Not so. DACH's high labour costs, coupled with the growing dominance of BRIC (Brazil, Russia, India, China), means that businesses in the DACH region are under huge pressure to innovate to differentiate themselves.
Nobody is disputing that there is an innovation capability in DACH. The issue is that this capability is built on an engineering base; industry still tends to view technology as the primary source of information, not market need.
At Sagentia we have found that many companies in the region still view innovation in terms of technology push. There is often little attempt to truly understand and analyse market needs, instead they reply on a perception of need. Consequently, innovations are launched into the market that more often than not fail due to a mismatch in offer and need.
In DACH, engineering has high status and a substantial manufacturing base in the region means that engineers continue to be in great demand. At present however, the fact remains that there is a marked shortage of engineering talent in the region, a shortage that will only get worse. The causes are partly demographic (Germany, for example, has one of Europe's lowest birth rates), but also come from a lack of supply, as fewer young people opt to study science and engineering at university, while business is hungry for these specific skills.
This means that external resources are required. But there is a compounding issue - that of an underlying culture of NIH (Not Invented Here). This issue remains a further, serious hurdle to progress. Many DACH companies consider the management of external resources as requiring too much effort, yet it is often only with the help of other organisations, from suppliers to international consortia, that true innovation can be realised.

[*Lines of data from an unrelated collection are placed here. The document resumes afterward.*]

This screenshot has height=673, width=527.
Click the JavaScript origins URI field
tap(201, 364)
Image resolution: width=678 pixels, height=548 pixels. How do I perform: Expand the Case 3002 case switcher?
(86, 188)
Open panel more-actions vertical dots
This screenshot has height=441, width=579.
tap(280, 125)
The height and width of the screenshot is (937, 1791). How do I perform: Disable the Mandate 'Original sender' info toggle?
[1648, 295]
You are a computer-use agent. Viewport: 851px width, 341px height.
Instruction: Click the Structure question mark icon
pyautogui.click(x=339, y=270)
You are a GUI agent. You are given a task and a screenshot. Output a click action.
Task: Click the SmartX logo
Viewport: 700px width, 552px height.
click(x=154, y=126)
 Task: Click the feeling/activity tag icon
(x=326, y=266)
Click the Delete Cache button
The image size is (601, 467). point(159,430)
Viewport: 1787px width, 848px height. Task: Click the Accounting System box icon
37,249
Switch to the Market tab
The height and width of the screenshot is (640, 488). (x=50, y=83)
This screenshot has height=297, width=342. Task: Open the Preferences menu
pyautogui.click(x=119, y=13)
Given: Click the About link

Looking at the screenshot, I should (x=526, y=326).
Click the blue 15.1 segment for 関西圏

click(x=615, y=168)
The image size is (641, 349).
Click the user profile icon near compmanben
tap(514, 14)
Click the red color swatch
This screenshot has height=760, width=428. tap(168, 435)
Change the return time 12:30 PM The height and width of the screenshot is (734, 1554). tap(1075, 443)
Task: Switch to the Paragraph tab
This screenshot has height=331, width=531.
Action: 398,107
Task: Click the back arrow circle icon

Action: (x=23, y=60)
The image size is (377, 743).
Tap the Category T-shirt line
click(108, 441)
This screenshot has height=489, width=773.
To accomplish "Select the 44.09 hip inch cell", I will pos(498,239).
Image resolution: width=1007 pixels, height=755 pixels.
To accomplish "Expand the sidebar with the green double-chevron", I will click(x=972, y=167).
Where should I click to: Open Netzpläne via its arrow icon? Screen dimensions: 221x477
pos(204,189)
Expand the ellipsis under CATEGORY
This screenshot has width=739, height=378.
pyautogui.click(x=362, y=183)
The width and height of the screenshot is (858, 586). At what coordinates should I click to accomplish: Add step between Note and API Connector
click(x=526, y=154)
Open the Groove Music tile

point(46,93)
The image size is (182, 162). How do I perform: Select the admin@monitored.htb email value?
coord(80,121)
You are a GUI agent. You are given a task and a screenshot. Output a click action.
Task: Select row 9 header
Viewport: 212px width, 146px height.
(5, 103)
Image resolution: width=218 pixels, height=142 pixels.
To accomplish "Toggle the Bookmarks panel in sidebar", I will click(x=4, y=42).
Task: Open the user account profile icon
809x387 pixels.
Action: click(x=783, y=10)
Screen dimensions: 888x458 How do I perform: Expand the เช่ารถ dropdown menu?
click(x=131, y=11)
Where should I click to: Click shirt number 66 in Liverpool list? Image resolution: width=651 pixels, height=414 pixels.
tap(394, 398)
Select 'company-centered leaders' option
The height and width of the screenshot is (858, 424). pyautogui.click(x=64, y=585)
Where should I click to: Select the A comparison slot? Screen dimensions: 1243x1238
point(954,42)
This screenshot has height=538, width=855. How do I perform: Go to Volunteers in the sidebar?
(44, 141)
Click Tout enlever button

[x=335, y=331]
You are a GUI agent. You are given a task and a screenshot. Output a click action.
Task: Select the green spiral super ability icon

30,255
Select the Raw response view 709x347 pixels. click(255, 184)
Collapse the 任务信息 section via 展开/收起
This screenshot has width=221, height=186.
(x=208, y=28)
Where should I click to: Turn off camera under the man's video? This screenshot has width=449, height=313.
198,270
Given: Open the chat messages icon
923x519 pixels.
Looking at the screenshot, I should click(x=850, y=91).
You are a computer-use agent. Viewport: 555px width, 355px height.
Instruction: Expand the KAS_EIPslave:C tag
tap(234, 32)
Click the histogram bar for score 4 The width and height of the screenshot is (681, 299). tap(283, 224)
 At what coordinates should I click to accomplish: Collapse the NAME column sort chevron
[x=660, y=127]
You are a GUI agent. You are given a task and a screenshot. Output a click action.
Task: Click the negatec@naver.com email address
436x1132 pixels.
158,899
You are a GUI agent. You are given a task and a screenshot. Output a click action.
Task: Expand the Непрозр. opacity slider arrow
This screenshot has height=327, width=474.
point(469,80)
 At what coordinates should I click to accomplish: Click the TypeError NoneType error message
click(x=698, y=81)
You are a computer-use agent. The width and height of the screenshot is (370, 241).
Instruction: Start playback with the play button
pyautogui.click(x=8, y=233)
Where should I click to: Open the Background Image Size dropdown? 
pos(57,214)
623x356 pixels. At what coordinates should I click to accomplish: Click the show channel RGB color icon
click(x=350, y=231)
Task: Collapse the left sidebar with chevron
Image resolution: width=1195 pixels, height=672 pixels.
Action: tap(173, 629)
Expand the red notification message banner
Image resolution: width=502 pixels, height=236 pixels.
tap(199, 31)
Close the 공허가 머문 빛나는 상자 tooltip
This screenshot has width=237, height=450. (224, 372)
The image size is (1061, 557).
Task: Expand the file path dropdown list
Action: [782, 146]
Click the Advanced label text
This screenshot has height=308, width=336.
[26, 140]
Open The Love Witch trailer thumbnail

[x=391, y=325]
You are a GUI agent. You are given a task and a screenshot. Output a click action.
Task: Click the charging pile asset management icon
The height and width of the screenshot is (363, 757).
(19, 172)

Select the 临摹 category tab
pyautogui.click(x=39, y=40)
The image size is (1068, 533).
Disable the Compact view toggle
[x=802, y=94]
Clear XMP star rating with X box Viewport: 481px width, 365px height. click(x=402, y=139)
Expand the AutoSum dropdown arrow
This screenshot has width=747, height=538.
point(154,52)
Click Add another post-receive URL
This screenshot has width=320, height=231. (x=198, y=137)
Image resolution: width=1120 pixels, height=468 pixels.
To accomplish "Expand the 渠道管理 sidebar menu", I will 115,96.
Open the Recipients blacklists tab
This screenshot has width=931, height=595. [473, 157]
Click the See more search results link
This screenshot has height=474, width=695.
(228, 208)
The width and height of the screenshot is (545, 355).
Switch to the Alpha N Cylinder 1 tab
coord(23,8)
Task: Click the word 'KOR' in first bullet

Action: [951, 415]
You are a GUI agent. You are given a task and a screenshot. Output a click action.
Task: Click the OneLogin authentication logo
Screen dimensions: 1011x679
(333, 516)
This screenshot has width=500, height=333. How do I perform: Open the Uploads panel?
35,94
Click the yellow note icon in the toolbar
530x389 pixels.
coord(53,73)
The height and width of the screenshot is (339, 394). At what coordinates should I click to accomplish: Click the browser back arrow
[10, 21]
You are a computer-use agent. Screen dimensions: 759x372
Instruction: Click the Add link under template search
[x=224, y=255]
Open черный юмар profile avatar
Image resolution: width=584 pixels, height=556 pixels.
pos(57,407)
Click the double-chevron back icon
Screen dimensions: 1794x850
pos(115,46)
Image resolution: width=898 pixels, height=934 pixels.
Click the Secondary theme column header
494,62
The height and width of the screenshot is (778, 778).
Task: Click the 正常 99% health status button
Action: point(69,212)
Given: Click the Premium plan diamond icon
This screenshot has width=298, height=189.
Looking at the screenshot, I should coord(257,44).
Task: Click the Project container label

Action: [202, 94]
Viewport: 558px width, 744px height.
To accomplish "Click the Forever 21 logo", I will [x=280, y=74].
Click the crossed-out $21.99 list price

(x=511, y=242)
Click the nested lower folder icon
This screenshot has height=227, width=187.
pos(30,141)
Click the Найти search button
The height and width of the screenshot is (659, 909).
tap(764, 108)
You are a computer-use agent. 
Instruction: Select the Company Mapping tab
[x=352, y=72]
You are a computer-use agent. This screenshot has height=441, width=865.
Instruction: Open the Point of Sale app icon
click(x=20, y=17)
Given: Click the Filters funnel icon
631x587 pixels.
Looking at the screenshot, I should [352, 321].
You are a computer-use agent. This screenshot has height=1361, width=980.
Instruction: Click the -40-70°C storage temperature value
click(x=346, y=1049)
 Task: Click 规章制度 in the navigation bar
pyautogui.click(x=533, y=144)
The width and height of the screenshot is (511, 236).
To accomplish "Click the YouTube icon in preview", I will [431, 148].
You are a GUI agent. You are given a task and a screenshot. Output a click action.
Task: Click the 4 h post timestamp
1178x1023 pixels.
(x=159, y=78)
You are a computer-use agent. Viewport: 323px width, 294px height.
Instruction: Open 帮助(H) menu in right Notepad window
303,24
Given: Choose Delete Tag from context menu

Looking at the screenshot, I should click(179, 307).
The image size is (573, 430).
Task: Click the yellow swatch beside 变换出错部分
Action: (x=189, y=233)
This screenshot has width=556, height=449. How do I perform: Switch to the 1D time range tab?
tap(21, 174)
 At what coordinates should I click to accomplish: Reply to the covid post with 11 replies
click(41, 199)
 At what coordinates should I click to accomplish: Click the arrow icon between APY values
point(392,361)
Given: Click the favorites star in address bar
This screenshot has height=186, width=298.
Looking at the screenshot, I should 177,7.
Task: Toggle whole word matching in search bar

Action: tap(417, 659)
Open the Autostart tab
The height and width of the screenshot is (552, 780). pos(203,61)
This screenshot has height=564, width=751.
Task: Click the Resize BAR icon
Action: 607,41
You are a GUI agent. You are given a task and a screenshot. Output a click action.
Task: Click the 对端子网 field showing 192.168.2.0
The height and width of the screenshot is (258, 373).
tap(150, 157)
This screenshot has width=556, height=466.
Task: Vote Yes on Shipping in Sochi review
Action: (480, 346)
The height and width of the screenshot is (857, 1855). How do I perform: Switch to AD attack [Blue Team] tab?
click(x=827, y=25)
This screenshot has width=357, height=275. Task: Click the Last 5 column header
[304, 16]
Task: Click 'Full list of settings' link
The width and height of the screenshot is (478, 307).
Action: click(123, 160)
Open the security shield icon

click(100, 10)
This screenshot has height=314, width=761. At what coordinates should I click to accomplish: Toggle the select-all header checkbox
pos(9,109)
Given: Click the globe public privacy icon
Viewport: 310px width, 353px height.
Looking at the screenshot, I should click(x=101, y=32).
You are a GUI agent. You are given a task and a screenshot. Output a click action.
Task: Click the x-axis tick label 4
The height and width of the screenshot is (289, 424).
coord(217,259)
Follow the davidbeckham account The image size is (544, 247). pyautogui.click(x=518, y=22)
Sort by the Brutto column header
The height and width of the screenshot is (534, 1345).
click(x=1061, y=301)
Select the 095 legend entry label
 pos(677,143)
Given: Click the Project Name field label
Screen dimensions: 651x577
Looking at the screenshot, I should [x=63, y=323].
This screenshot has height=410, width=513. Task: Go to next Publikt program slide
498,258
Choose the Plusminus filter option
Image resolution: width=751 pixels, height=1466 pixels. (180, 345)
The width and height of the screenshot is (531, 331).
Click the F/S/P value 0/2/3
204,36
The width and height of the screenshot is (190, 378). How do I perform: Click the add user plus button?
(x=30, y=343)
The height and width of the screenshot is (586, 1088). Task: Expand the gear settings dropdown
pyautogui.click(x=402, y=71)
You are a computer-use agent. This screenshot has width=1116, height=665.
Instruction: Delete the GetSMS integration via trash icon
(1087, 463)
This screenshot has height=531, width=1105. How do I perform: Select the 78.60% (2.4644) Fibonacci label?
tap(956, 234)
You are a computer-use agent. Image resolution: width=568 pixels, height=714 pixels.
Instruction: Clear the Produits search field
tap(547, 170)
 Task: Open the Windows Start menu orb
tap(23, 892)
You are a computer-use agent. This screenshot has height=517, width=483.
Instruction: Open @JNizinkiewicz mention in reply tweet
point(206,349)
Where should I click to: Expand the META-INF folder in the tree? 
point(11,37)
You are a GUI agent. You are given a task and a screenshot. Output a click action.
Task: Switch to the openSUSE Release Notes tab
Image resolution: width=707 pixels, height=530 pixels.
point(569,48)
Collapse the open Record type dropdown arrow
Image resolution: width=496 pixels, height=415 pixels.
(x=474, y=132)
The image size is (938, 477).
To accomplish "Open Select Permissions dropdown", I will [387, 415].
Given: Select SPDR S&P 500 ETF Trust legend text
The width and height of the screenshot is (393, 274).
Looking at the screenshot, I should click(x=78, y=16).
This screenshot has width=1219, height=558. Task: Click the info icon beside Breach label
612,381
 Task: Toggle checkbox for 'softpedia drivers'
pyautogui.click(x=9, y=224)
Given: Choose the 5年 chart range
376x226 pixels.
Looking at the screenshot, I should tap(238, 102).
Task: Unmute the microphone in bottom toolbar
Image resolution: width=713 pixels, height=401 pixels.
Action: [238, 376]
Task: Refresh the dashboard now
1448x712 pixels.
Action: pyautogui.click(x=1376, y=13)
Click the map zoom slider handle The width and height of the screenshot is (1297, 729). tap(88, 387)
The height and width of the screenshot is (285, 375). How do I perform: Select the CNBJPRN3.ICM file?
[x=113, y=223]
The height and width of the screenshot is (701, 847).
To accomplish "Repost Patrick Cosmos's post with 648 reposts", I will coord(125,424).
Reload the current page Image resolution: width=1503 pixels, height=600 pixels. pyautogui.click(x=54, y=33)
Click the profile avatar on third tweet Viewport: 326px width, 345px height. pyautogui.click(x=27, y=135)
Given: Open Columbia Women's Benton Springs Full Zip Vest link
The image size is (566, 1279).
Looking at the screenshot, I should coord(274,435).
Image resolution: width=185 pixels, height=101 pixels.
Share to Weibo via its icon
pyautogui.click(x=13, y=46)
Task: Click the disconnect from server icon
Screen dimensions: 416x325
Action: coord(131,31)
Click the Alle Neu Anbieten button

Other factors which we believe are impacting on the innovation success rate include a lack of pragmatic processes to hand over ideas between functions, and unclear strategic directions to guide innovation.
At Sagentia we have gathered all of these interrelated factors together under the unifying term SPROC: strategy, process, resources, organisation and culture. The balance between these factors is essential if innovation is to be successful; it is therefore vital to identify where the balance is wrong and implement strategies to put it right.
If DACH industry is to meet the challenges it currently faces, it must address these barriers to innovation and develop its own innovation culture, to ensure a solid foundation for its future survival. The DACH region is home to some of the world's most innovative companies, but translating this innovation into market leading products and services is set to become one of the biggest future challenges of all.